“Good morrow, Father,” answered Agnes.

“Agnes, I would seek thy counsel.”

Agnes looked up in astonishment. He seek her counsel! Was it not she who had always sought his?

“Good lack, Father!” she exclaimed in her surprise.

John Laurence leaned his head thoughtfully on his hand, and made no further communication for some seconds.

“I know a Black Friar, Agnes,” he said, speaking slowly, as if weighing each word, “who seeth no cause, neither in God’s Word, neither in common reason, wherefore priests should not be wedded men, as thou wist that many, these ten years past, have been. But he is yet loth to break his mind unto the maid, seeing that many perils do now seem to lie in the way of wedded priests, and he cannot tell if it were well done or no, that he should speak unto her.
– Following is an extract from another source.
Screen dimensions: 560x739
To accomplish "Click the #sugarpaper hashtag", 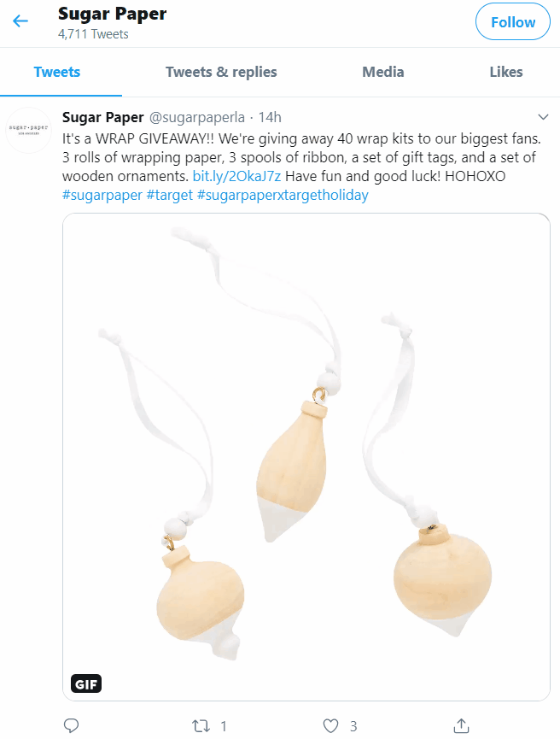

If penalty fell on him, being thus wed, it should not leave her scatheless. Tell me, now, how thinkest thou?—should he do well to break his mind, or no? A maid may judge better than a man how a maid should take it.”

“I would think, Father,” answered the astonished Agnes, “that a maid which did truly love any man should not suffer uncertain sorrow to stand betwixt her and him.”

“Yet how, if it were certain?”

“Nay, nor so neither.”

“Go to! Put it this case were thine own. Shouldst thou be afeared to wed with a priest?”